Exercise description
Below is a listing; restate from it, character for character, the lines beginning at the line holding "Toggle Revenue series in Reports chart legend" and ending at the line holding "Given: Choose the 分身 wolf talent emblem", both included.

Input data
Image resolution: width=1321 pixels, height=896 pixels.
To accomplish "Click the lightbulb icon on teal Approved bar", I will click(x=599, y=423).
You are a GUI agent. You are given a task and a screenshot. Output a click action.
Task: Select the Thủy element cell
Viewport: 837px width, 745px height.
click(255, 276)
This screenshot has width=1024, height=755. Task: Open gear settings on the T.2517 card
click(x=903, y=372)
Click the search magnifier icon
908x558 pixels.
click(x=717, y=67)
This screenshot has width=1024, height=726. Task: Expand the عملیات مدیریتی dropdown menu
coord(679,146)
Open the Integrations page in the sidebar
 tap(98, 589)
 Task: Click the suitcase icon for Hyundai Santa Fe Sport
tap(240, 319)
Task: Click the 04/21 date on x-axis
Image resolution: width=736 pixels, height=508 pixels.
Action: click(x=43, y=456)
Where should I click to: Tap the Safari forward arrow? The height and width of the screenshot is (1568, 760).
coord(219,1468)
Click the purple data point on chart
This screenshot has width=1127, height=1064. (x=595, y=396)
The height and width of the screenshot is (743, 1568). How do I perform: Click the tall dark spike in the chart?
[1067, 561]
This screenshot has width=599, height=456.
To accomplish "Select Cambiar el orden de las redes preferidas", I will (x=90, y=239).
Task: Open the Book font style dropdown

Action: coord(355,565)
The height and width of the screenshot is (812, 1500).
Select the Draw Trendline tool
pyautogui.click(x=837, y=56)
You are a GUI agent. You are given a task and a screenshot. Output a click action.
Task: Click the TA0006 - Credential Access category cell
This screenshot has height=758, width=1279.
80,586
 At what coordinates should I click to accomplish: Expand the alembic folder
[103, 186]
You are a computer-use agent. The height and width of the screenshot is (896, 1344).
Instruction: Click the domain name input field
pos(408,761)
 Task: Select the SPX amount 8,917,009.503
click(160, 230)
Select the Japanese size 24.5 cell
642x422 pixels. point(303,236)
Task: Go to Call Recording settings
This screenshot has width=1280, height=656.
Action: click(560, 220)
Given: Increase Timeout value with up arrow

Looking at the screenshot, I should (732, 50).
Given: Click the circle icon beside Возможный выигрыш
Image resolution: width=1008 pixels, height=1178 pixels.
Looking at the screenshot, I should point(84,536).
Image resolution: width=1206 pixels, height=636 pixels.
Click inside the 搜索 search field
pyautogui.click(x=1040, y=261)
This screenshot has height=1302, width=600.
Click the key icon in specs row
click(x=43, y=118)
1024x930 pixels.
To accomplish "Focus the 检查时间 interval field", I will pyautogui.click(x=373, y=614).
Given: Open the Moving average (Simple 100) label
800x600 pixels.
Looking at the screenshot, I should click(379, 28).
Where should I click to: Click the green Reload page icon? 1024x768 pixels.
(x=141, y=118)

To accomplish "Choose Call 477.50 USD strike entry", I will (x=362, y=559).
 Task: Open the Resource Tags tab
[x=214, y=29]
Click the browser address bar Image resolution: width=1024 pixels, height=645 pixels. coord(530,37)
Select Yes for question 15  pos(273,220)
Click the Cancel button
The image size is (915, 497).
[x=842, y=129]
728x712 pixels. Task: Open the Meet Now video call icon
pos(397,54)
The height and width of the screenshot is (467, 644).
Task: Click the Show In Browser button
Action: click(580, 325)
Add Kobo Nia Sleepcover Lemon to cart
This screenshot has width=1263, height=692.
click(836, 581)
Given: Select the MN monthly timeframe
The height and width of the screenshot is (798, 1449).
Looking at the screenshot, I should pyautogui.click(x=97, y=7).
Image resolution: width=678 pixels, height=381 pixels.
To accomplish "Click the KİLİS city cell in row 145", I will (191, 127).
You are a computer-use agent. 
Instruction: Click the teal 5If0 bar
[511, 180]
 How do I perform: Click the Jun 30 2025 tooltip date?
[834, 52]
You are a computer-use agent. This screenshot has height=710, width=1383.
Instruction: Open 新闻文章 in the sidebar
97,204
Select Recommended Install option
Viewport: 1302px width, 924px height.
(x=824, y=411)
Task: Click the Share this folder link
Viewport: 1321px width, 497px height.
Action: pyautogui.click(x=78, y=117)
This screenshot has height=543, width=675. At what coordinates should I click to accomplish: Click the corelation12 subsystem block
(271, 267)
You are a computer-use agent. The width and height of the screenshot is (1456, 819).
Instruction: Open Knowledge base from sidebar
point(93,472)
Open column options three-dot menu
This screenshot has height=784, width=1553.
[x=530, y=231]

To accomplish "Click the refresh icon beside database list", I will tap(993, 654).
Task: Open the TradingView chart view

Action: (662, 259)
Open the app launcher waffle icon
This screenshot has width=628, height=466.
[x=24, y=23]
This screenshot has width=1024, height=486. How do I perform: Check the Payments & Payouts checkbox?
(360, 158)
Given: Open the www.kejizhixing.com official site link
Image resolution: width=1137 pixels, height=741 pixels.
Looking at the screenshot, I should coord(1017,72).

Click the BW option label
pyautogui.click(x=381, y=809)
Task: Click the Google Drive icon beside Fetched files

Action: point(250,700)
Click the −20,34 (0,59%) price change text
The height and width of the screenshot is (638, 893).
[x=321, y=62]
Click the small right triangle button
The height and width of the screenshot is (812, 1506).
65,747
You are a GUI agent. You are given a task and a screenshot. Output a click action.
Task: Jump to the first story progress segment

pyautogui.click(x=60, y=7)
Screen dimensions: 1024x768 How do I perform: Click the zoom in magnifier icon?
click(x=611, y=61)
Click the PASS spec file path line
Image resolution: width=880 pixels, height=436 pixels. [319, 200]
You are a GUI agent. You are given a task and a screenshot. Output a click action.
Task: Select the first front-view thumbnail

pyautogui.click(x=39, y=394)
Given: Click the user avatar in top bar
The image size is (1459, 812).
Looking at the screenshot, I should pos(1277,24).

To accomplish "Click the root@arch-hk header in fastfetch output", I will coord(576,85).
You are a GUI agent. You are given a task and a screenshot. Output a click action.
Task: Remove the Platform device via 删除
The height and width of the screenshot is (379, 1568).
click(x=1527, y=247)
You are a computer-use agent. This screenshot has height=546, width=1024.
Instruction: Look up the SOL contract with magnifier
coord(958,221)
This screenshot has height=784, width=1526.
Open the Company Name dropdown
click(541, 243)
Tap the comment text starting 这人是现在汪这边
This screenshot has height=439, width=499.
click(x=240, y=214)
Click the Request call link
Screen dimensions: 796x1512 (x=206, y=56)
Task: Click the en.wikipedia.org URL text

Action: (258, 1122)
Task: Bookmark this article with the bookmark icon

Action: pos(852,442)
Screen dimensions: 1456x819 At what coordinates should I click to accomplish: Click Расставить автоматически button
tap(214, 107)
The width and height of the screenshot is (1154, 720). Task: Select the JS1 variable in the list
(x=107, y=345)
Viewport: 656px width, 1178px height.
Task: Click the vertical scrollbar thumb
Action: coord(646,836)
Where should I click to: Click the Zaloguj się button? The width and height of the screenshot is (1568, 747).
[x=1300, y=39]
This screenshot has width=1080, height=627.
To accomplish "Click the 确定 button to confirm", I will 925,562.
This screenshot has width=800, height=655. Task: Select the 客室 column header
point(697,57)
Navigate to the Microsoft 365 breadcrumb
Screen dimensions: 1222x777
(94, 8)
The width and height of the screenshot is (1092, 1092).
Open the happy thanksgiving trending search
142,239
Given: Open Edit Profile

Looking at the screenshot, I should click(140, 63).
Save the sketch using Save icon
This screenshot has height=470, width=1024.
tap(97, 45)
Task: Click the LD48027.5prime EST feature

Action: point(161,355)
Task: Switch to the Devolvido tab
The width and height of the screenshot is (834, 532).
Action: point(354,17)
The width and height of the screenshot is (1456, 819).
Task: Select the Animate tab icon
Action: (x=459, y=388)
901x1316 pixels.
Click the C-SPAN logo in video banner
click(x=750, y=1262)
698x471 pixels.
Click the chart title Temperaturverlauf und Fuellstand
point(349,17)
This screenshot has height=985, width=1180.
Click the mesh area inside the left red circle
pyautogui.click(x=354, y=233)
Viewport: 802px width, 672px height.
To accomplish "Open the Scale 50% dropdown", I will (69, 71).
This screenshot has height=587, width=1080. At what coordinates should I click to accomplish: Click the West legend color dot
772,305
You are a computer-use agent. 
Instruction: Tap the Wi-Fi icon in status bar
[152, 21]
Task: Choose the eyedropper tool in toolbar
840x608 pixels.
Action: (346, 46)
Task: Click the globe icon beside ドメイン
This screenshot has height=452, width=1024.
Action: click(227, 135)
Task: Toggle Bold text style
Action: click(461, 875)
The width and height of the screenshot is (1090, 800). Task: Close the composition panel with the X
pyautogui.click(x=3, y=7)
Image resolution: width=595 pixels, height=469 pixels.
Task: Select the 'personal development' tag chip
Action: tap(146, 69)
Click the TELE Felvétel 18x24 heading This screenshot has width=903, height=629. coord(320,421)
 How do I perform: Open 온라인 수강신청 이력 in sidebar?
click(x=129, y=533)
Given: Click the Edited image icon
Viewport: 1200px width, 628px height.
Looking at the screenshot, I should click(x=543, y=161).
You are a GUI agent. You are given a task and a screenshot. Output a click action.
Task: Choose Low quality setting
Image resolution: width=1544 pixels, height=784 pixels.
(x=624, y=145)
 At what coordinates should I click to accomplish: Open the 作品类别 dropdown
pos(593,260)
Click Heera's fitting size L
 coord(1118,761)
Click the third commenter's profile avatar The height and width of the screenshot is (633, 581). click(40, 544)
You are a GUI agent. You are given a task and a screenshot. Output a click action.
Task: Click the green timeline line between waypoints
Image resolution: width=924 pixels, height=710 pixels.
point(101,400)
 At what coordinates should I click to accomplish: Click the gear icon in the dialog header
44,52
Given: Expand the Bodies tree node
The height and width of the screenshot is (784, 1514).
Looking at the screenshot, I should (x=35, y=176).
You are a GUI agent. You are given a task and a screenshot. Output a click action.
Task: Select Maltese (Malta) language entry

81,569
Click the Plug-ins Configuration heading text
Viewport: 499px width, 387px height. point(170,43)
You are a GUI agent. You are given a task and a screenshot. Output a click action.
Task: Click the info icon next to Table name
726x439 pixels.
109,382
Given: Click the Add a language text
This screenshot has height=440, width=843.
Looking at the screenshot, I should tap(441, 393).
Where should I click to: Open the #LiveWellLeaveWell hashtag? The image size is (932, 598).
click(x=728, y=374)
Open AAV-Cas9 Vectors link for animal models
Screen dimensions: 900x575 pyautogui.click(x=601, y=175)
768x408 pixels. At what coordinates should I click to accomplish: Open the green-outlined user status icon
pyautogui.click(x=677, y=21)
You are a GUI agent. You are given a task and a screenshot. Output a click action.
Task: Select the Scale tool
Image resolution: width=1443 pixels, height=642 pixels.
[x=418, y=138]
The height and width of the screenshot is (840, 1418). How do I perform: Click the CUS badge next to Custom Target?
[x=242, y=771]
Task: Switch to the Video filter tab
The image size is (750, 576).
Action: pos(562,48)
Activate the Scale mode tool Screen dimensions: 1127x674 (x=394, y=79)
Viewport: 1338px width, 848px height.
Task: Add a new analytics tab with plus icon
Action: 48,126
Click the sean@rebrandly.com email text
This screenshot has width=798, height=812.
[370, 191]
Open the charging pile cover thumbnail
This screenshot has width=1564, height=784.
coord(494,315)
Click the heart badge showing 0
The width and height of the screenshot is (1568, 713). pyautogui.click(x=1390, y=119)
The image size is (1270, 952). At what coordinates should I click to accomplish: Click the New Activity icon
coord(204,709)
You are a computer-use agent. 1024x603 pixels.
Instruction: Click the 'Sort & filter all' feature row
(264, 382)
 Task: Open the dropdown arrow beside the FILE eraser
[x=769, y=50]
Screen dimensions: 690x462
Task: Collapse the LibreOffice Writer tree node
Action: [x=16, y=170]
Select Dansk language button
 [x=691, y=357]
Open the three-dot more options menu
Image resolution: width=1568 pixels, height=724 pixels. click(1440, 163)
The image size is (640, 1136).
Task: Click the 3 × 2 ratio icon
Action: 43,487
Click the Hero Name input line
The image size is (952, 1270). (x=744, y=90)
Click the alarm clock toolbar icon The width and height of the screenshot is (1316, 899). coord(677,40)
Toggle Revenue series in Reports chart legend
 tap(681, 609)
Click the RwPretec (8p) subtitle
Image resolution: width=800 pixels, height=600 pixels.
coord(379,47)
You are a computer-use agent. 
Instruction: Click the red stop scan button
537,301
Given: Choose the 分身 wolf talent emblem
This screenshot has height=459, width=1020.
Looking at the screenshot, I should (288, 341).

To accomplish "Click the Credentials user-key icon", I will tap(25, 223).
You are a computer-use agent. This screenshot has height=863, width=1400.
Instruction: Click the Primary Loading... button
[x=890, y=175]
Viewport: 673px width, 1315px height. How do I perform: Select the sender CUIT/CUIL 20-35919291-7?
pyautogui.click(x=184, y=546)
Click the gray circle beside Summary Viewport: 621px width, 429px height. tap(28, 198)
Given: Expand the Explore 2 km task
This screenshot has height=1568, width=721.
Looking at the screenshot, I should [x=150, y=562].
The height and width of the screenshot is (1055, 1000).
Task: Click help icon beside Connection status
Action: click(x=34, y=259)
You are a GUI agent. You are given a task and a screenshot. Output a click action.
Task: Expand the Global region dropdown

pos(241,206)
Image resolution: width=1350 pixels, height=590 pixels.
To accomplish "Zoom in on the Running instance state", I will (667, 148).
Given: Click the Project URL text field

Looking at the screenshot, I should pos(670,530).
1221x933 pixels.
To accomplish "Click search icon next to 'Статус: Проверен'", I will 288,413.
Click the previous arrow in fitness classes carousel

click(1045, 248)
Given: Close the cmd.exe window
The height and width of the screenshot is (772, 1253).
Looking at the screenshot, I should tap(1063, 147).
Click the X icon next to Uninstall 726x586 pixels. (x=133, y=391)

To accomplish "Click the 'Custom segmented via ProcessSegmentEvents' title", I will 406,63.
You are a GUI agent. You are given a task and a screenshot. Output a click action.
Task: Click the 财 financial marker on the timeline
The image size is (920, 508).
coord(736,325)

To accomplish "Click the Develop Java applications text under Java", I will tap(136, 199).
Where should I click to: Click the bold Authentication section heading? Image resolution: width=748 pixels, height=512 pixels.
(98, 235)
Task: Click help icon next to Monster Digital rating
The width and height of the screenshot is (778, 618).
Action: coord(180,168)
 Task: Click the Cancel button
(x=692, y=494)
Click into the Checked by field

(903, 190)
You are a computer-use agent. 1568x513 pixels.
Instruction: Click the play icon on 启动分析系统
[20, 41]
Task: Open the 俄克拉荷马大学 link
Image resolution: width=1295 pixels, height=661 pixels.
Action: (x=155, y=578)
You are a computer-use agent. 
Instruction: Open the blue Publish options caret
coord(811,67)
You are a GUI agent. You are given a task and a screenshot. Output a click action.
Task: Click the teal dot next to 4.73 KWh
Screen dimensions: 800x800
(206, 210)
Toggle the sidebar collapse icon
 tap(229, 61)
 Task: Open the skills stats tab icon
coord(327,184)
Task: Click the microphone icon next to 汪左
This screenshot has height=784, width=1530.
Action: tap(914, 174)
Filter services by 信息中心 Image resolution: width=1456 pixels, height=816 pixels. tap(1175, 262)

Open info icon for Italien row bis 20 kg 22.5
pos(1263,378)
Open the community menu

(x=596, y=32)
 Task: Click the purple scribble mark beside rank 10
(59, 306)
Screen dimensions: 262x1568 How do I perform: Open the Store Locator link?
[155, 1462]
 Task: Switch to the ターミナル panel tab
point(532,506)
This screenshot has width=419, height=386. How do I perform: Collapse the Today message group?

Answer to the exercise
Toggle Revenue series in Reports chart legend
 tap(681, 609)
Click the RwPretec (8p) subtitle
Image resolution: width=800 pixels, height=600 pixels.
coord(379,47)
You are a computer-use agent. 
Instruction: Click the red stop scan button
537,301
Given: Choose the 分身 wolf talent emblem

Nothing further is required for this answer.